## Set problem a
Can you set down the listing lines again, unchanged, starting with its first line and going on through the line containing "tap(746, 153)"?

## Source passage

start

BEST I’VE EVER SEEN OR HEARD

Talking with artists about concerts or albums they’ll always treasure

by Gary Stoller

 

Photo: Karen Moskowitz

Jesse Sykes needed a jolt in her life in 2018, and it came unexpectedly when she received a call from Victor Krummenacher, a founder of Camper Van Beethoven and Monks of Doom.

“I was in a slump with my own music,” recalls Sykes, who with former Whiskeytown guitarist Phil Wandscher has been releasing records since 2002 under the group name Jesse Sykes and the Sweet Hereafter. “We were having trouble finishing our current record due to complicated life circumstances, and I was in the midst of caretaking my elderly mother, feeling very lost and frankly despondent. One day out of the blue, Victor Krummenacher called, asking if I’d come down to L.A. to sing ‘Morning Dew’ with him, Dave Alvin, Michael Jerome, who plays with Richard Thompson, among others, and David Immergluck from the Counting Crows.”

end

## Exercise data
start

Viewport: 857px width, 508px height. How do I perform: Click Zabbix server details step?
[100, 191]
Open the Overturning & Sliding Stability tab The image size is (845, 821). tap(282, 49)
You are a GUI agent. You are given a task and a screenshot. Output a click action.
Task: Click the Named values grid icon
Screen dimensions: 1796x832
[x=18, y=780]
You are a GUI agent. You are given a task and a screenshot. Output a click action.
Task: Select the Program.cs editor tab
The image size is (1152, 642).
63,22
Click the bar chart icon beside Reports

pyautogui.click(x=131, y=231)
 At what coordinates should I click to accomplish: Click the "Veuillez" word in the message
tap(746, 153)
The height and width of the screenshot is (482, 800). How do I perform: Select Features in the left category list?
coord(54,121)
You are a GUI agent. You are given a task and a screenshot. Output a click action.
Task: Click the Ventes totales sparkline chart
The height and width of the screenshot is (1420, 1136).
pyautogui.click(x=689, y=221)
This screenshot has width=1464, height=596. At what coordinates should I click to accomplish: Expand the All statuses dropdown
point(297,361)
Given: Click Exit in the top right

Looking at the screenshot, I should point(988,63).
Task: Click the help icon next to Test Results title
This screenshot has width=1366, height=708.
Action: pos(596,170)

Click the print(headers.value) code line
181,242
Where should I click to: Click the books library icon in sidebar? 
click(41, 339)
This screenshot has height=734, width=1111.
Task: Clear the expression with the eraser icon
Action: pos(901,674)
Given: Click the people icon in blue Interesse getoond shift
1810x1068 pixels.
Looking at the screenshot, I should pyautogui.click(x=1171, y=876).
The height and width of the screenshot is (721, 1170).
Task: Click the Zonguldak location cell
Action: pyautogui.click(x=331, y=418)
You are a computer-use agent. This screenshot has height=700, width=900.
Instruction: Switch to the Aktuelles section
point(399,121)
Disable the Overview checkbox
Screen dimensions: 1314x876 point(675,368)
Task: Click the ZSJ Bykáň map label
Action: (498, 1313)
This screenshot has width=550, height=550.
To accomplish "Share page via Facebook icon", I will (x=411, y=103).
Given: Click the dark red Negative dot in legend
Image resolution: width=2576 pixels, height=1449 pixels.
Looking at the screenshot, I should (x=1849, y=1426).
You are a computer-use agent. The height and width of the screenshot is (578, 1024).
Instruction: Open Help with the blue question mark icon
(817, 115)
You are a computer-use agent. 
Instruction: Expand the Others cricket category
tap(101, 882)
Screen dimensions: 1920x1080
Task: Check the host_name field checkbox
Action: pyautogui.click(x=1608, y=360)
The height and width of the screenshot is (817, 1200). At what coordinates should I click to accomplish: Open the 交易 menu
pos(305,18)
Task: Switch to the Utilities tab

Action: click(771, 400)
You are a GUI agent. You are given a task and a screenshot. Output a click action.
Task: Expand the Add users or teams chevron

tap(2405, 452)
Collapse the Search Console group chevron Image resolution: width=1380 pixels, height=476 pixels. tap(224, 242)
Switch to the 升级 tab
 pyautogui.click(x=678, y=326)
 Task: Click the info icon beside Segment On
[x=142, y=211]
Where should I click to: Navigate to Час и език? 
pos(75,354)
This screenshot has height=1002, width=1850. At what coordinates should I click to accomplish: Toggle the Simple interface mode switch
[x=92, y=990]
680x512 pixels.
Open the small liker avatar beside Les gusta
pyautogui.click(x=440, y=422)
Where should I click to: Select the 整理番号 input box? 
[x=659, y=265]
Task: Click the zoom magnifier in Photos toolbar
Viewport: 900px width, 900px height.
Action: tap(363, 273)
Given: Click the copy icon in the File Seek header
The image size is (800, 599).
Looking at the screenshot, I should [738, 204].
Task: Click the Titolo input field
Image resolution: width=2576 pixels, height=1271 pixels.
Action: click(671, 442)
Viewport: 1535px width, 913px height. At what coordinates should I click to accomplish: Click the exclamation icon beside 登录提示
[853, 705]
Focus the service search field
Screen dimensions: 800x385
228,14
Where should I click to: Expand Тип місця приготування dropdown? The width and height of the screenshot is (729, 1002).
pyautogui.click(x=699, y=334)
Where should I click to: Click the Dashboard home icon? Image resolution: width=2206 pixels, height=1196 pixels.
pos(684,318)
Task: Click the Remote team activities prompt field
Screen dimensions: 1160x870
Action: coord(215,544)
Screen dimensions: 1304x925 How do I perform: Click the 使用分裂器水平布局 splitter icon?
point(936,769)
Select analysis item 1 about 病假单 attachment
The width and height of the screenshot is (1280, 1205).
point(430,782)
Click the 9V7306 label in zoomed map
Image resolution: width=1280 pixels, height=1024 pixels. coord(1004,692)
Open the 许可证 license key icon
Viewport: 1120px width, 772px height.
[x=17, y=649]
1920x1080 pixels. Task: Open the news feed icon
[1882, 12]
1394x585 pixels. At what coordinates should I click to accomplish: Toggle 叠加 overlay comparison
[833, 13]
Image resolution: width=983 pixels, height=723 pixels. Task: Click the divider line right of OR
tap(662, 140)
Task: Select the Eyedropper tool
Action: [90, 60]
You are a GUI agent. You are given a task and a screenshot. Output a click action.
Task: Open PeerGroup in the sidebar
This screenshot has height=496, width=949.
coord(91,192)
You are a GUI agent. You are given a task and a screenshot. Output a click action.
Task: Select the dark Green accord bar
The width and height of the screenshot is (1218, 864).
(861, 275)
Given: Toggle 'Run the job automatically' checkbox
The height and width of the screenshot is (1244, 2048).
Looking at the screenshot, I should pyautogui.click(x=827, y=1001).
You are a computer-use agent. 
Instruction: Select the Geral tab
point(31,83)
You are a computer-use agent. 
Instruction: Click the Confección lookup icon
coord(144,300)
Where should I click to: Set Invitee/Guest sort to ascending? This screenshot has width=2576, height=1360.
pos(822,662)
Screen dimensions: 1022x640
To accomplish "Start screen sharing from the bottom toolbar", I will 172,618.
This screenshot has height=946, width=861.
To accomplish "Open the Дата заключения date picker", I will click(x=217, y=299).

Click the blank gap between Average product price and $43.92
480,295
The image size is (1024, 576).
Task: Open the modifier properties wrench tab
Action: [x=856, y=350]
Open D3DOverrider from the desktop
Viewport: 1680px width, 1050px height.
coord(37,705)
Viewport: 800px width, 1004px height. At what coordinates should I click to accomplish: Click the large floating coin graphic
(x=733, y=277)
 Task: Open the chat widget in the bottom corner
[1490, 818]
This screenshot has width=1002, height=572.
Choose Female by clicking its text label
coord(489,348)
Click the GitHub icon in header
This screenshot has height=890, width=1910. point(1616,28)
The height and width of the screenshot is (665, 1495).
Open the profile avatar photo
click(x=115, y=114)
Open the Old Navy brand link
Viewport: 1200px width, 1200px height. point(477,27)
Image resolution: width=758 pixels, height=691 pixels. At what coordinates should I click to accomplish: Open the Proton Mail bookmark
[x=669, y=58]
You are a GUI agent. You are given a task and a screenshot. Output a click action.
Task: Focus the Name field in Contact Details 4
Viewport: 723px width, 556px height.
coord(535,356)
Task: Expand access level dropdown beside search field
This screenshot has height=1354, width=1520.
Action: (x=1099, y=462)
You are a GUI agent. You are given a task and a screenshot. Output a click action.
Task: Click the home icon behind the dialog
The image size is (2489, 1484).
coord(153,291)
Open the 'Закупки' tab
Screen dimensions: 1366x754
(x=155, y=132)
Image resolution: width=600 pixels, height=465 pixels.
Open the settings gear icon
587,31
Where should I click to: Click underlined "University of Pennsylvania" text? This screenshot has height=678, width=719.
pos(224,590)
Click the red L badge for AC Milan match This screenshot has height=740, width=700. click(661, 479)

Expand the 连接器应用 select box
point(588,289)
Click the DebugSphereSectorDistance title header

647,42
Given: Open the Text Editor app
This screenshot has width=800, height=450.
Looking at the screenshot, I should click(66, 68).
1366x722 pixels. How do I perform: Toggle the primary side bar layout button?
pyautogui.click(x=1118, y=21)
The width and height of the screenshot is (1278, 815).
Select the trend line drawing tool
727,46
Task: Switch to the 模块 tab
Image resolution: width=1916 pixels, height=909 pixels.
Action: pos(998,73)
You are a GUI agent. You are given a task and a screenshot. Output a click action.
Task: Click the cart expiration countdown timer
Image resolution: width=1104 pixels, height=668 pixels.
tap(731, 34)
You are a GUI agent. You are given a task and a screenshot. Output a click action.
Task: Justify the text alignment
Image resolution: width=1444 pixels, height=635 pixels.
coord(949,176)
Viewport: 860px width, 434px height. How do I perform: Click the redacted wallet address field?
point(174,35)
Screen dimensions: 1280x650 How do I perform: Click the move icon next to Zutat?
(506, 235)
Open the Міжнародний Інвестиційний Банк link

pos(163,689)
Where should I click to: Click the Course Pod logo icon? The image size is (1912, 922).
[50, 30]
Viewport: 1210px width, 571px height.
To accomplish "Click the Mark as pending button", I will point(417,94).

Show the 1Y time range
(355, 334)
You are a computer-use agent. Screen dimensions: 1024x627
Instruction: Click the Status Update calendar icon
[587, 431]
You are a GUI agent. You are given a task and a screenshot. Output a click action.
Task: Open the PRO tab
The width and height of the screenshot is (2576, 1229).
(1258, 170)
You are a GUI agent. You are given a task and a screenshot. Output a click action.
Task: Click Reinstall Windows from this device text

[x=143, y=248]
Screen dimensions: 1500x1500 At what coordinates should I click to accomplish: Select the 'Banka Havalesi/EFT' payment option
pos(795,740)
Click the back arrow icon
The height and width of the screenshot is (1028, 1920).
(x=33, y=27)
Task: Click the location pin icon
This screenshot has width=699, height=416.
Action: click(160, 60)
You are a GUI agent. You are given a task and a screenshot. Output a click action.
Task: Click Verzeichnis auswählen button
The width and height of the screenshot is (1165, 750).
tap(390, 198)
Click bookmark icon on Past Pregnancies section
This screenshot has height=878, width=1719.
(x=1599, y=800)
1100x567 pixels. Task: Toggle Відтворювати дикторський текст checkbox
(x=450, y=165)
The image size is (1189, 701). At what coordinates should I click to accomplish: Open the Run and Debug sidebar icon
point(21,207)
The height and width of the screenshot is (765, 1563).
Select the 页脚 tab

end

## Set problem b
Which bands or groups are named in the interview piece about Jesse Sykes?

## Full response a
Viewport: 857px width, 508px height. How do I perform: Click Zabbix server details step?
[100, 191]
Open the Overturning & Sliding Stability tab The image size is (845, 821). tap(282, 49)
You are a GUI agent. You are given a task and a screenshot. Output a click action.
Task: Click the Named values grid icon
Screen dimensions: 1796x832
[x=18, y=780]
You are a GUI agent. You are given a task and a screenshot. Output a click action.
Task: Select the Program.cs editor tab
The image size is (1152, 642).
63,22
Click the bar chart icon beside Reports

pyautogui.click(x=131, y=231)
 At what coordinates should I click to accomplish: Click the "Veuillez" word in the message
tap(746, 153)

## Full response b
Camper Van Beethoven
Monks of Doom
Whiskeytown
Jesse Sykes and the Sweet Hereafter
Counting Crows